フォローザサン テスト:陽光の革命

フォローザサン テストでいかにゲームの品質を向上させ、上市までの時間を短縮させるのか


ゲーム開発における「フォローザサン」、略して FTS とは、様々なタイム ゾーンに属する世界各地のチーム間で作業を引き継ぐことにより、継続的な進捗、バグの早期発見、市場への投入に要する期間の短縮を実現する手法です。複雑ではありますが、このアプローチにはゲームの開発、テスト、ローンチのやり方を変革する可能性が秘められています。

「フォローザサン」 (太陽を追いかける) とは?

地球の自転によって太陽が東から西へ移動していくのと同じように、ゲーム開発が文字どおり太陽を追いかけて世界各地を移動し、途切れることのないワークフローを実現するのが FTS 開発です。このアプローチを採用すれば、拠点が 2 箇所なら 1 日あたりの総開発時間を 8 時間から 16 時間に、3 箇所なら最大 24 時間まで拡大することが可能となり、67% も開発期間を短縮できます。

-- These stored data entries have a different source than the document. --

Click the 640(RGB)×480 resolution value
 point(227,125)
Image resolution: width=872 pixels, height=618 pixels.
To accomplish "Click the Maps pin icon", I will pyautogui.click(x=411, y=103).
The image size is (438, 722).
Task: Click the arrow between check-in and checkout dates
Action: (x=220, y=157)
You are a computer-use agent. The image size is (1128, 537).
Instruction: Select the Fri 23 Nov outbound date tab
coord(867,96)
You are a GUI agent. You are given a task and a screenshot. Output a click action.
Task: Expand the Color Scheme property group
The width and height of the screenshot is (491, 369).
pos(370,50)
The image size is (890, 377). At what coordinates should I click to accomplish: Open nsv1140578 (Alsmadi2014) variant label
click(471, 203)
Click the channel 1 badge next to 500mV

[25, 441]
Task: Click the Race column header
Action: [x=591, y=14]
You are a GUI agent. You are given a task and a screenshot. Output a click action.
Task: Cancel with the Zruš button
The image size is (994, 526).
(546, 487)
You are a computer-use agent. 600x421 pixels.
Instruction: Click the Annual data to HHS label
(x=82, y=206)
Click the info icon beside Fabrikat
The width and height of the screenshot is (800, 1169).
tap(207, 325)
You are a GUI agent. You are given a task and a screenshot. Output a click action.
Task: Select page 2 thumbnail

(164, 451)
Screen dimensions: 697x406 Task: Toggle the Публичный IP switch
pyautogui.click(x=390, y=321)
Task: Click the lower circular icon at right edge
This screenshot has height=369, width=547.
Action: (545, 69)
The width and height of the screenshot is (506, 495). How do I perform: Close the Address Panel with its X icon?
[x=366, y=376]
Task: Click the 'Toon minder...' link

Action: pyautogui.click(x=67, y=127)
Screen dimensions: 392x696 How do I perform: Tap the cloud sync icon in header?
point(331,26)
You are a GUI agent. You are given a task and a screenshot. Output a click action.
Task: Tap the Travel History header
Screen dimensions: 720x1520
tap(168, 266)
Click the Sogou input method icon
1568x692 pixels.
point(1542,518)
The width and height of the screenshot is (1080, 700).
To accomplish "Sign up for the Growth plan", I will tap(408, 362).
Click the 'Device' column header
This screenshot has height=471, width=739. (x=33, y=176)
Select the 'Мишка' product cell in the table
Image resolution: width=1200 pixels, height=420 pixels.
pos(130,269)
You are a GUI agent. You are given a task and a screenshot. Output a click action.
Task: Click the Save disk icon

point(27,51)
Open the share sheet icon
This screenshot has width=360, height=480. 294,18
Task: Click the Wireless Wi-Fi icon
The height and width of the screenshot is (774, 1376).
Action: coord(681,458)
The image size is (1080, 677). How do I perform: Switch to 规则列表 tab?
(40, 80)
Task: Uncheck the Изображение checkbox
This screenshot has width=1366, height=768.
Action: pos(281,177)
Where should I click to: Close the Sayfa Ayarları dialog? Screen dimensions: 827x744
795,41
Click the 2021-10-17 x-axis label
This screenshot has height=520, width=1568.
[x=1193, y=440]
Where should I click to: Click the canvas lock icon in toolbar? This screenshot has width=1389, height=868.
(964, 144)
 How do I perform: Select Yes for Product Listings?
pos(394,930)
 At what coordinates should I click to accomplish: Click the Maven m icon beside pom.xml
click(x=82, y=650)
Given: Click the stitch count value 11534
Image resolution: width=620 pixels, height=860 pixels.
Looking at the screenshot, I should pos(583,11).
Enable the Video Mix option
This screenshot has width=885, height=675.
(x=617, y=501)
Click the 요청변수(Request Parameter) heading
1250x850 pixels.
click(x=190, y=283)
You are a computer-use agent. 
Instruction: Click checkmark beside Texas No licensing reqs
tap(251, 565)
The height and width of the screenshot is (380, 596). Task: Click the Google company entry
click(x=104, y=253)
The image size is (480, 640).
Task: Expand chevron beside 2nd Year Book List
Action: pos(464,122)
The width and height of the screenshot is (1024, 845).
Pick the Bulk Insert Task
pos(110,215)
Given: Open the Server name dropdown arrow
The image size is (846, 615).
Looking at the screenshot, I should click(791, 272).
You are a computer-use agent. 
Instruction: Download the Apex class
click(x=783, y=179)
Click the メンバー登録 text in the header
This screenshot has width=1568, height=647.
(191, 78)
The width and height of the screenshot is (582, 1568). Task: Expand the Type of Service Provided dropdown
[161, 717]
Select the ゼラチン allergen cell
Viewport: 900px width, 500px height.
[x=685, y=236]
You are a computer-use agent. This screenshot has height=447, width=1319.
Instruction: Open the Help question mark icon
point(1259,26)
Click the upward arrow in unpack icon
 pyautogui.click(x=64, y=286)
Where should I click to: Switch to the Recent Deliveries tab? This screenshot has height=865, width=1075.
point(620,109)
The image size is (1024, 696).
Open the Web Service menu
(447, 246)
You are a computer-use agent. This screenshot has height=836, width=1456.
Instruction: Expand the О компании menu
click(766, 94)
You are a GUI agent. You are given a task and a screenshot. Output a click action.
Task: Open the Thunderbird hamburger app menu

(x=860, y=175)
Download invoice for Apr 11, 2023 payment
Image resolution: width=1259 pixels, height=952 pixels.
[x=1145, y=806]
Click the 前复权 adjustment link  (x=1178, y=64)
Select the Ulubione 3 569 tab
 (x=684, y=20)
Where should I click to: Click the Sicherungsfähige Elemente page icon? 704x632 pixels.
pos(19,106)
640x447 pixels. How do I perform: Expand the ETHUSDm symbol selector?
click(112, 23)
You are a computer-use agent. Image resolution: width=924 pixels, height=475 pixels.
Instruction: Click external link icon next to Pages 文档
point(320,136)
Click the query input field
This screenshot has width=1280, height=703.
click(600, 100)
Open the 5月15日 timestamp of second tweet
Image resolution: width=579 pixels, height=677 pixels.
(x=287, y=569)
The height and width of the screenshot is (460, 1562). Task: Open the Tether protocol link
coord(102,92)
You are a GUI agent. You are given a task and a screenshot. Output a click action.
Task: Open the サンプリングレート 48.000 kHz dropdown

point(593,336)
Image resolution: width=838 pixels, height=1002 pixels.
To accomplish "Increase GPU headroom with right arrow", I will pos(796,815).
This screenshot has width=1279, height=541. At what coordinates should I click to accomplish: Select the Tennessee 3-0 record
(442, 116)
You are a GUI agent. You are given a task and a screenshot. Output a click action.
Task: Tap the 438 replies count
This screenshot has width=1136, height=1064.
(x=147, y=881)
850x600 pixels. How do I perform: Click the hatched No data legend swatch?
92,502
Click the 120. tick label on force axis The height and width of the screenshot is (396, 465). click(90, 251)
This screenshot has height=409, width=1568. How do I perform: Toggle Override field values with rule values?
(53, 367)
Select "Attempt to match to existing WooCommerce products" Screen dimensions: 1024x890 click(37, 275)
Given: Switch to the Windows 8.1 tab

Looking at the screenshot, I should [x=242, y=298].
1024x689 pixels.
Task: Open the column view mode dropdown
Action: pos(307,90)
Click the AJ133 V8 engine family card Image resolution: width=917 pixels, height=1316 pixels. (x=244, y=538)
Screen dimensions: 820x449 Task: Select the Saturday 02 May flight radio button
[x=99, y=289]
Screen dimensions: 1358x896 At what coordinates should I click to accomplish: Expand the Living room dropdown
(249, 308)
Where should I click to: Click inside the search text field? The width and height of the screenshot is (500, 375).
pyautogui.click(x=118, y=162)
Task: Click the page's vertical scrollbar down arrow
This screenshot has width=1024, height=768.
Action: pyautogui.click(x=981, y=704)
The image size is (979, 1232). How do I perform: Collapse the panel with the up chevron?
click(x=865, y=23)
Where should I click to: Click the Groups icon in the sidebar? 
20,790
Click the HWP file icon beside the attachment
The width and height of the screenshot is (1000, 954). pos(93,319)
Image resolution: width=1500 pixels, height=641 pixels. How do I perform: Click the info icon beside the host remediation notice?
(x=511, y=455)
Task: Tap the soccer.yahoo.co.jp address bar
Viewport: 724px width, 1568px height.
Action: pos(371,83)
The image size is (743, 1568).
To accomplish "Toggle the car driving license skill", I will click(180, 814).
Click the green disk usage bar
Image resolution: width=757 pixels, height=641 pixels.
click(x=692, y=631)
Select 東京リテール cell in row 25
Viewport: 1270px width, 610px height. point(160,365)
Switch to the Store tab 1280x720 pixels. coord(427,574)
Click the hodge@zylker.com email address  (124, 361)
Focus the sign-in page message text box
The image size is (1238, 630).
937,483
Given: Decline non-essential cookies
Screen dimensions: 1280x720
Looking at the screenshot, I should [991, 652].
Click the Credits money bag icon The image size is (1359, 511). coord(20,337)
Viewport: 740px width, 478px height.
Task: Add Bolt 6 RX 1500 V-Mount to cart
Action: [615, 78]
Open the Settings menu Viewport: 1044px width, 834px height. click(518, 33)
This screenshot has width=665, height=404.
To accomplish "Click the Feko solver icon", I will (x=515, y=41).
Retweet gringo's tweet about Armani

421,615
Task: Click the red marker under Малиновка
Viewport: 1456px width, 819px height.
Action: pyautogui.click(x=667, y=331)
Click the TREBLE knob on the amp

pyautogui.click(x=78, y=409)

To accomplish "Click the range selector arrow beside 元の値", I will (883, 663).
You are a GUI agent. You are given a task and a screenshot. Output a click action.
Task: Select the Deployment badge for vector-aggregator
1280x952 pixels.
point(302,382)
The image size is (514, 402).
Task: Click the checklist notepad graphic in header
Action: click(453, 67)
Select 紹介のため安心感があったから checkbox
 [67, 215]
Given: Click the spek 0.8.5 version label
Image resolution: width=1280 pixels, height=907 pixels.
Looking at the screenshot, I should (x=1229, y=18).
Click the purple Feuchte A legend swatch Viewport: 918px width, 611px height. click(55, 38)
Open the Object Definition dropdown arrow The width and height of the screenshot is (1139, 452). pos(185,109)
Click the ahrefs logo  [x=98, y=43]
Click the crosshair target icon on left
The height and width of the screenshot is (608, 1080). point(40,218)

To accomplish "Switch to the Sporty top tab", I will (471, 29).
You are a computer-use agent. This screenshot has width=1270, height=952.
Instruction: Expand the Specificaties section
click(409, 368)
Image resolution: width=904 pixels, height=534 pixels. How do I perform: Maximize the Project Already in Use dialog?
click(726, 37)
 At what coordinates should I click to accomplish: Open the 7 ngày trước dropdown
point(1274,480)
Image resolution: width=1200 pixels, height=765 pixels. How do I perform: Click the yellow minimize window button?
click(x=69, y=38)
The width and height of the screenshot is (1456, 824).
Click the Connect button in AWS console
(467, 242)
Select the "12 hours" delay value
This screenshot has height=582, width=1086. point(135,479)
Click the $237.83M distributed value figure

これはリレー競技に例えることができます。バトンはゲームのコードやアセット、テスト タスクなどです。チーム A が一日の作業を終えると、バトンはチーム B に引き継がれ、チーム B の業務が終了すると、チーム C が作業を引き継ぎます。こうして最後のチームが終業する頃には、チーム A にとっては既に翌朝となっており、以後、サイクルが繰り返されます。

たとえば、以下のような状況を考えてみましょう: サンフランシスコのチームが、金曜日の午後 5 時に重大なバグを発見しました。しかし、月曜日の朝まで放置したり、夜遅くまで残業したりする必要はありません。1 日も経たずにシドニーのチームが月曜日の業務を開始するので、彼らに引き継げばよいのです。サンフランシスコのチームが月曜日の朝に仕事を再開する頃には、バグは修正され、テストも完了して、リリース可能な状態になっていることでしょう。これがフォローザサンです。実現のハードルは決して低くはありませんが、その分多くのメリットがあるゲーム開発戦略なのです。

重要性の理由

今日のゲーム業界において、スピードは優位性ではなく、必須事項です。 1,840 億ドル規模の産業に対し、プレイヤーはコンテンツの継続的な更新、迅速なバグ修正、プラットフォームを越えたシームレスな体験を期待しています。リモート コラボレーションと分散型チームを活用する企業は業界の先頭を走り続け、そうでない企業は後れを取ることになるでしょう。たとえば Gearbox は、自動化された新たなアセット管理パイプラインを導入することにより、『New Tales from the Borderlands』の開発時間を大幅に短縮させました。

フォローザサンがゲーム開発プロセスの向上に貢献する現実的なシナリオとしては、以下のようなケースが考えられます:

  • グローバルなチームに作業を分散させることにより、ゲームに致命的な影響を与える脆弱性がいつ発生しても、すぐに修正できます。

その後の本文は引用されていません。